Combined with the exploration of continuous learning, the focus on transfer learning points to a future where machines would learn how to learn.
Example: Last October, researchers from DeepMind introduced a machine learning model able to “learn tasks such as finding the shortest path between specified points and inferring the missing links in randomly generated graphs, and then generalize these tasks to specific graphs such as transport networks and family trees”. The key was to add an external memory to their neural network, so as to better store data over long periods – a feature that neural networks usually struggle with.
3/ Self-generation of datasets
Machine learning models are highly dependent on the availability of datasets. 2 approaches are explored to overcome this potential roadblock: the first is to create frugal yet efficient algorithms that need less data in their training – what is called “sparse data” in the AI jargon – and the second is to create models that succeed in generating (part of) their own training datasets.
- The AlphaGo program did not only use the logs of an online go server during its training; it also played numerous games against itself, generating a dataset of 30 million game positions in the process.
- In December, Apple researchers published the first machine learning paper from the company. It deals with the limits of datasets in the field of computer vision: synthetic images – 3D generated – are increasingly used to form training sets, but the resulting algorithms are generally less accurate when confronted with real images from a test set. The solution from Apple researchers was to develop a model that can combine synthetic images with features from real pictures. This approach results in numerous yet much more realistic image datasets. See the following illustration from the paper:
4/ Opening the black box of machine learning algorithms
Machine learning models may be highly efficient, they still have one major drawback compared to their rule-based forebears: it is for now impossible to understand precisely how one algorithm reaches a particular conclusion.
Opening such a black box will be necessary to provide feedback to users of AI applications in the future – maybe you would want additional information if you had a loan application denied by a deep learning algorithm. And above all, that may help explain, hence avoid, unbearable outcomes such as the classification by Google Photos of two black people as “gorillas” in July 2015.
Examples: Last August, the DARPA (the R&D funding branch of the American Department of Defense) launched a program called “Explainable AI (XAI)”, whose goal is to fund projects of machine learning models that can provide rationales for their choices – without losing a high level of accuracy. The global philosophy is well summarized by this illustration from DARPA:
Transforming the AI paradigms
5/ Bringing together deep learning and neuroscience
The original work on artificial neural networks arose in the 1940s and 1950s along advances in neurosciences. The first artificial neuron (note that “artificial” means here a program, not a physical artifact) in 1943 was for instance the result of a collaboration between a neurophysiologist and a logician.
However, as a recent deep learning textbook explains it, the two disciplines gradually grew apart: “The main reason for the diminished role of neuroscience in deep learning research today is that we simply do not have enough information about the brain to use it as a guide.”
However, more and more scientists from both sides call for a tighter integration between deep learning, neuroscience and sometimes also cognitive sciences.

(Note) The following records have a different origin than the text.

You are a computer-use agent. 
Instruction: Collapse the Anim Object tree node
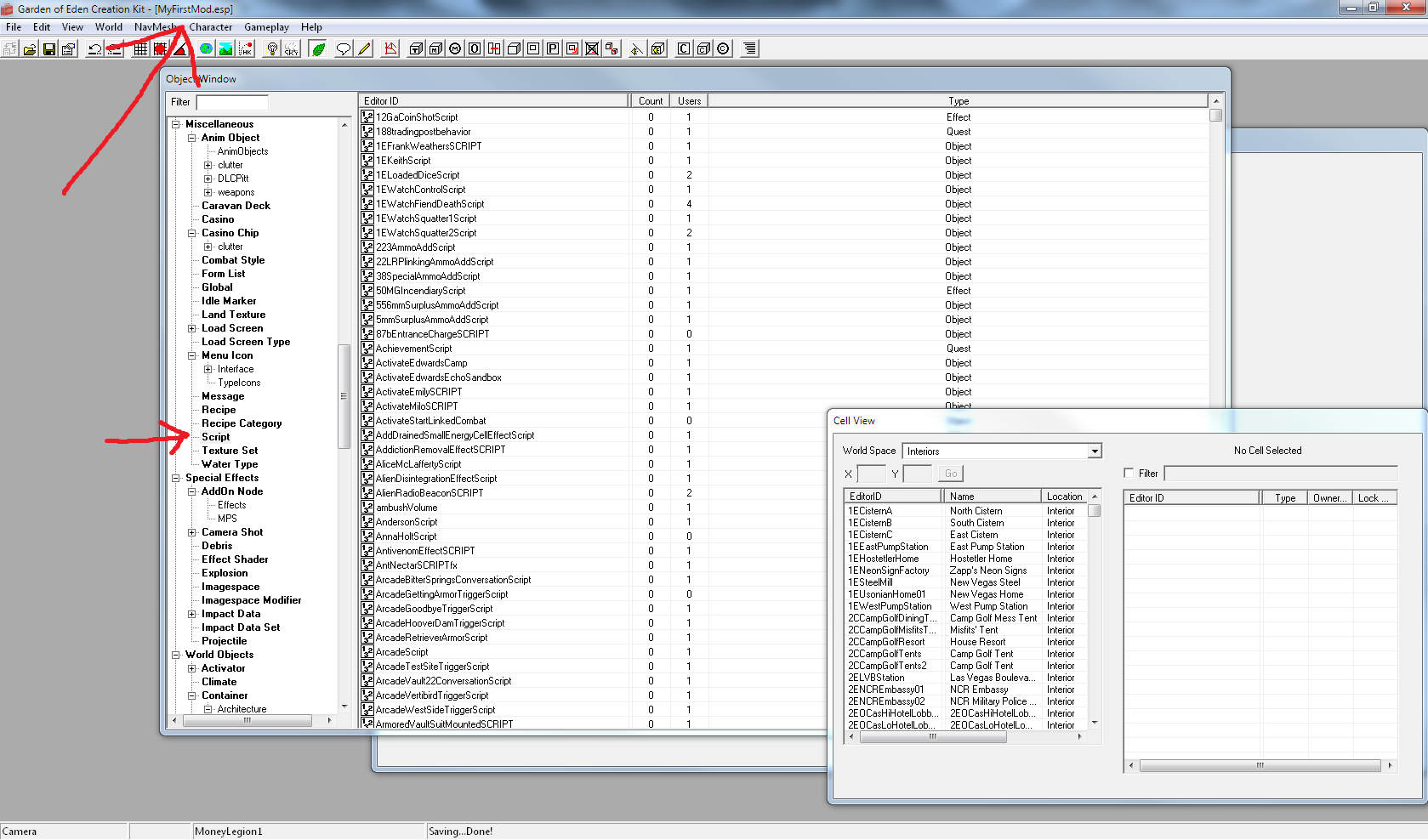click(192, 138)
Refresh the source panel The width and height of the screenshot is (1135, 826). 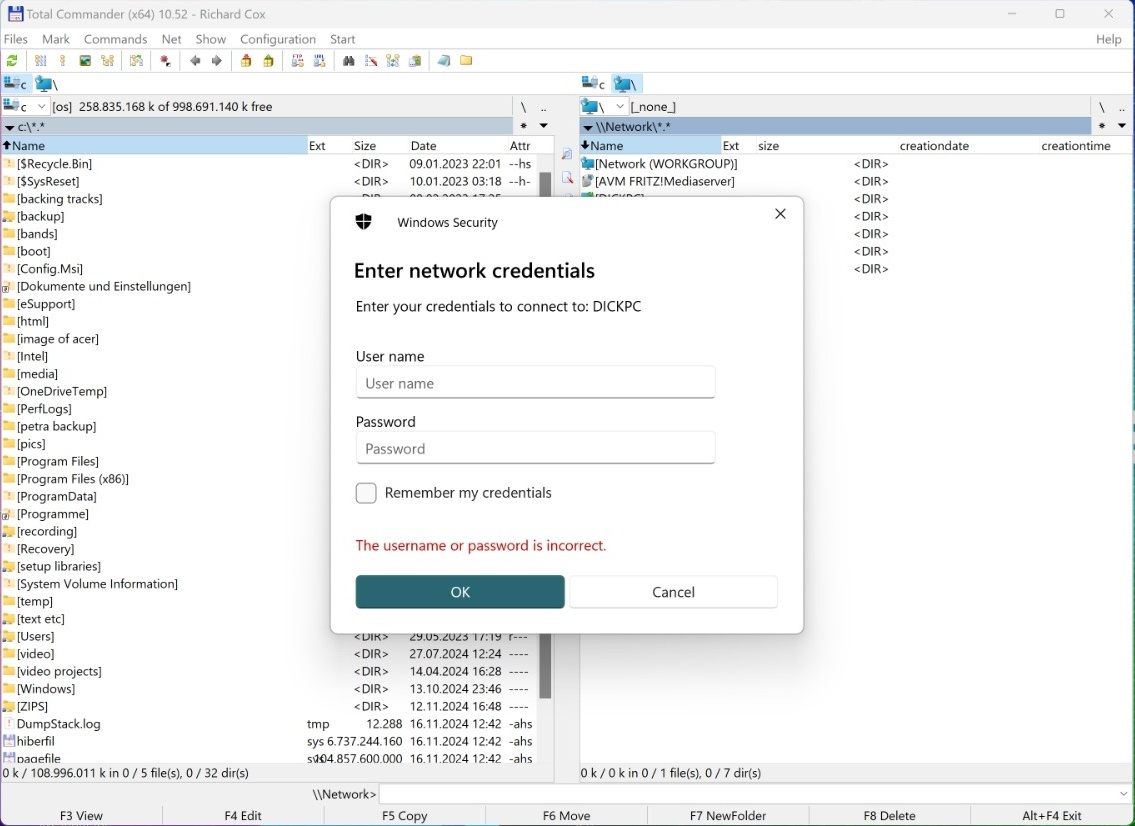[13, 60]
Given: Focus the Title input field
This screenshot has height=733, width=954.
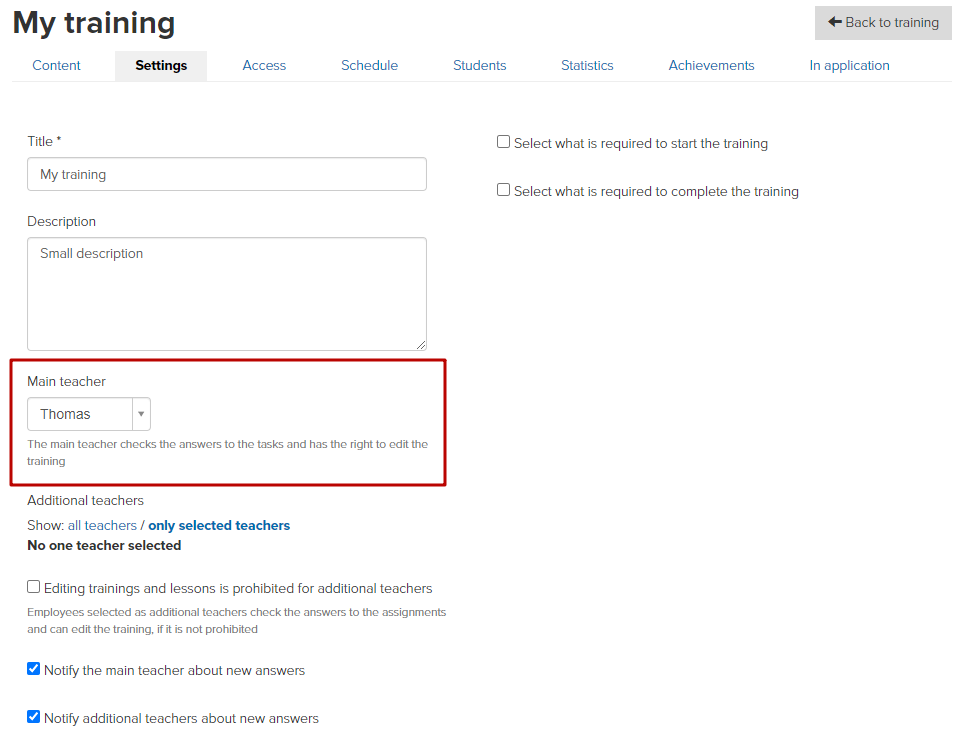Looking at the screenshot, I should pos(227,174).
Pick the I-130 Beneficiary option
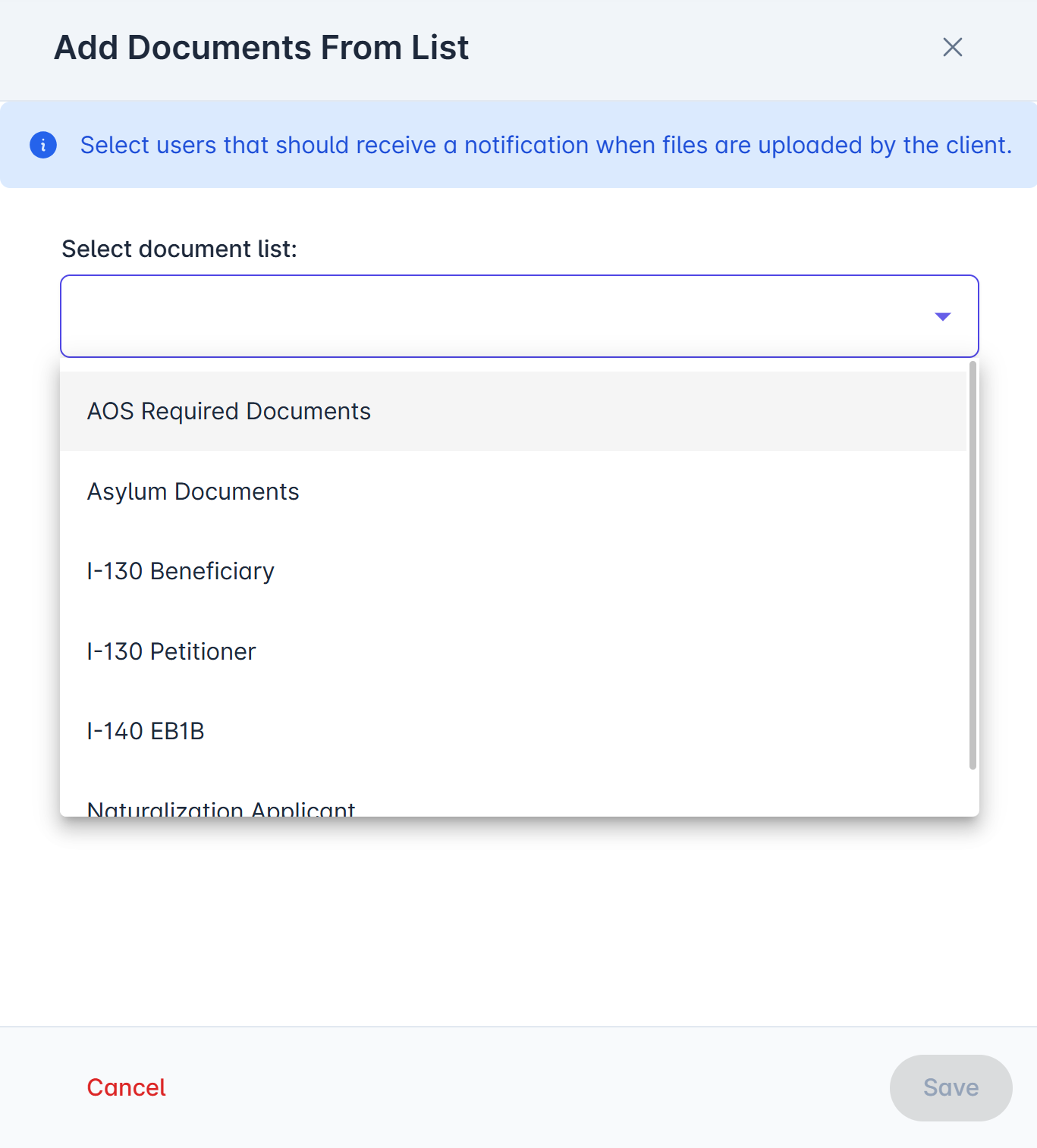The width and height of the screenshot is (1037, 1148). pyautogui.click(x=181, y=572)
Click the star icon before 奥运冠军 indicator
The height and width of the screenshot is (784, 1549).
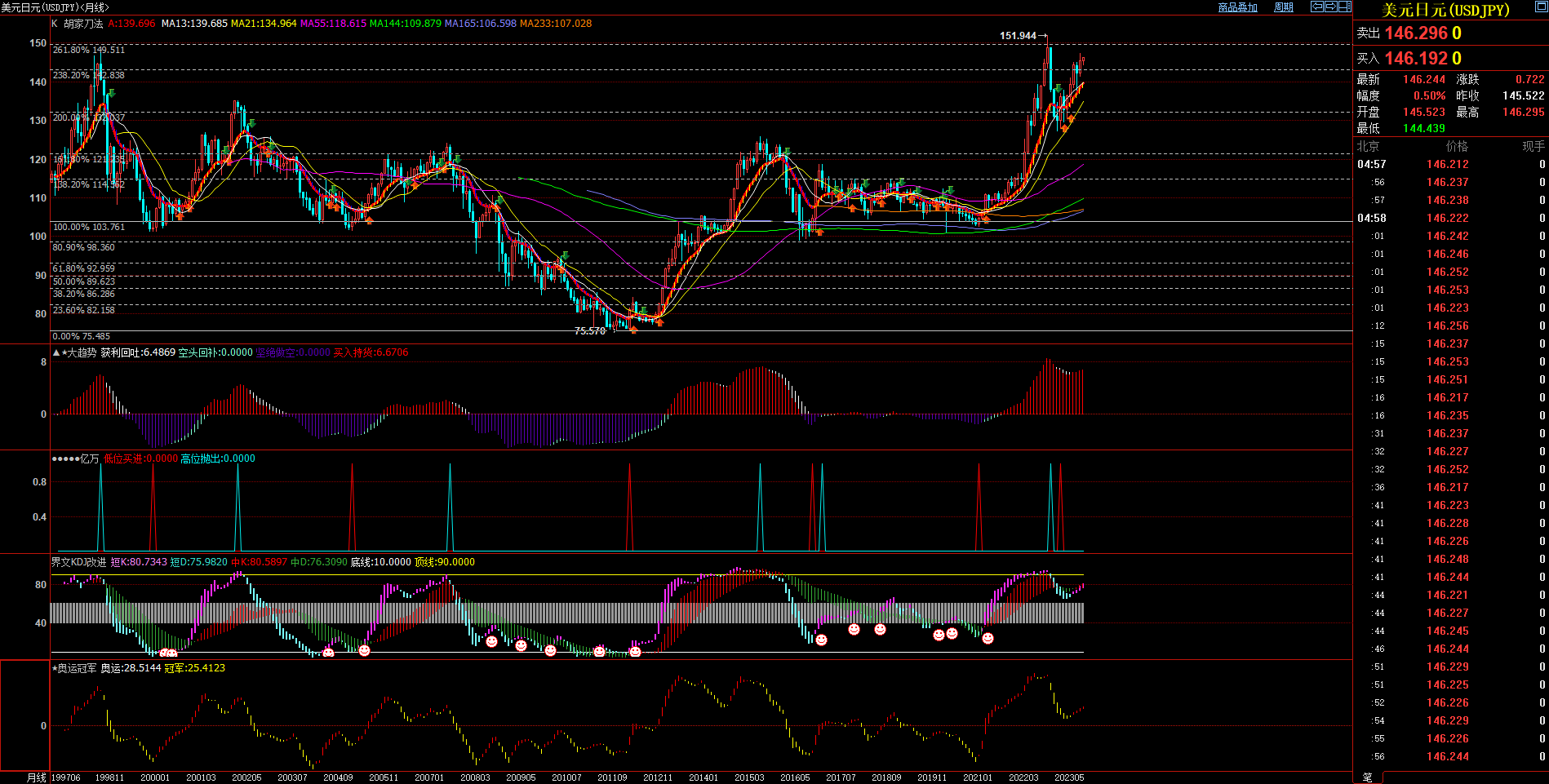tap(55, 668)
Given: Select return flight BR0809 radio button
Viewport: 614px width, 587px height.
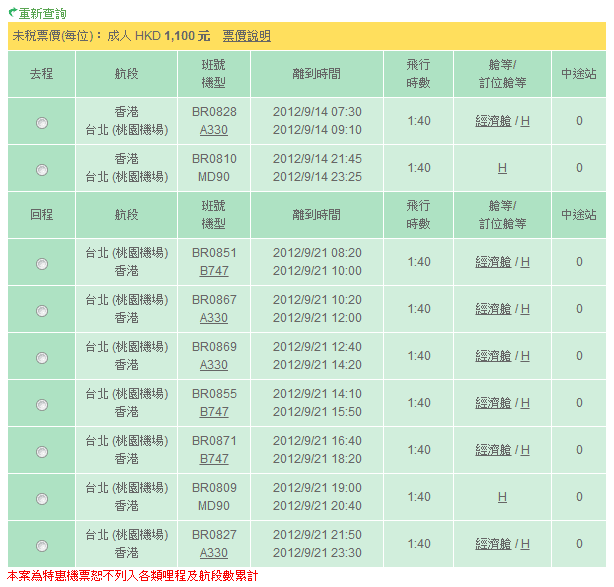Looking at the screenshot, I should (x=42, y=498).
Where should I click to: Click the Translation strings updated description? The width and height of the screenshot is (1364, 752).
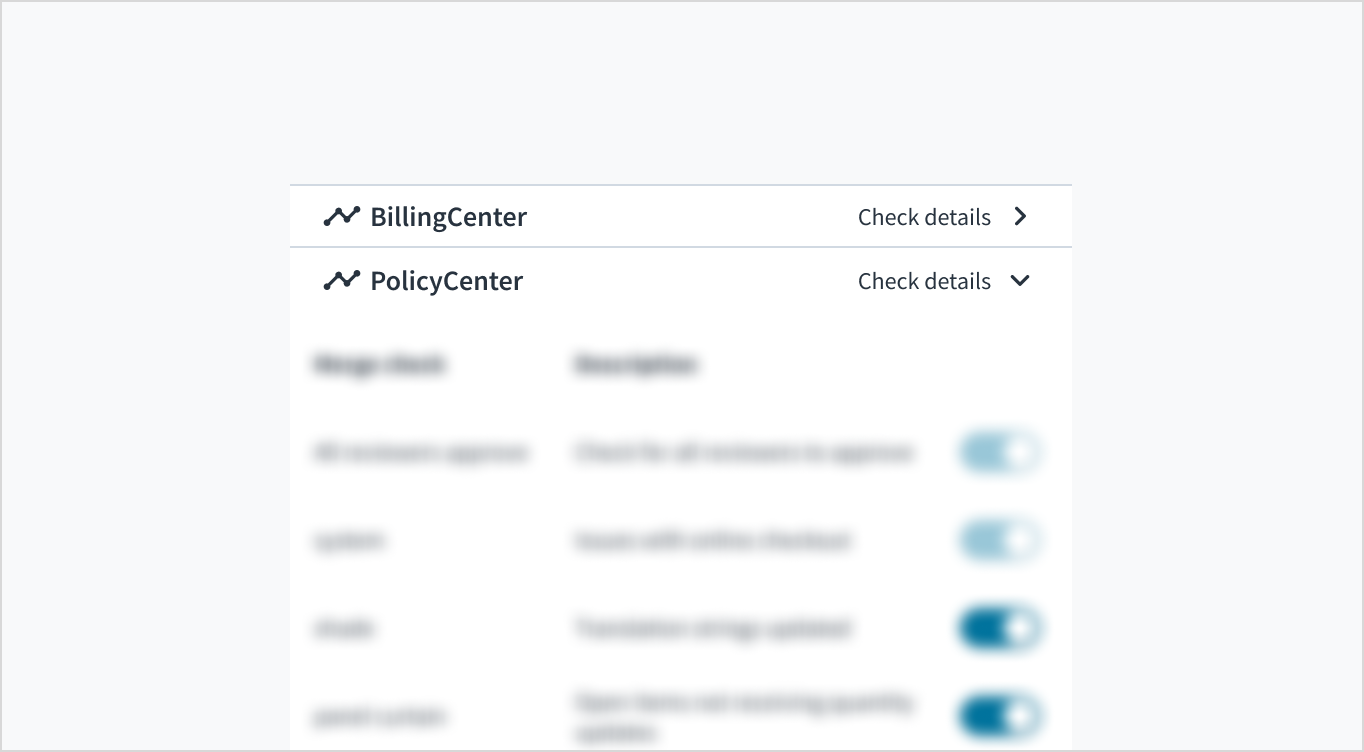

Recent advances in deep learning, even if not always inspired by neuroscience, can inspire new directions for neuroscience research, and in the other way an increased comprehension of the most evolved and complex learning system to be – the brain – could indicate brand new or refined architectures to AI researchers.
- In July 2015, 3 researchers with differing backgrounds suggested a converging approach called “computational rationality” to better understand intelligence in “brains, minds and machines”.
- Demis Hassabis, CEO of DeepMind, holds a PhD in Cognitive Neuroscience.
6/ Bridging the gap between the 2 main AI approaches
If you have read our article about AI vocabulary, you know that there have been two main approaches pursued through the history of the field: symbolic programming (top-down; popular in the early days of AI) and machine learning (bottom-up; much more popular nowadays).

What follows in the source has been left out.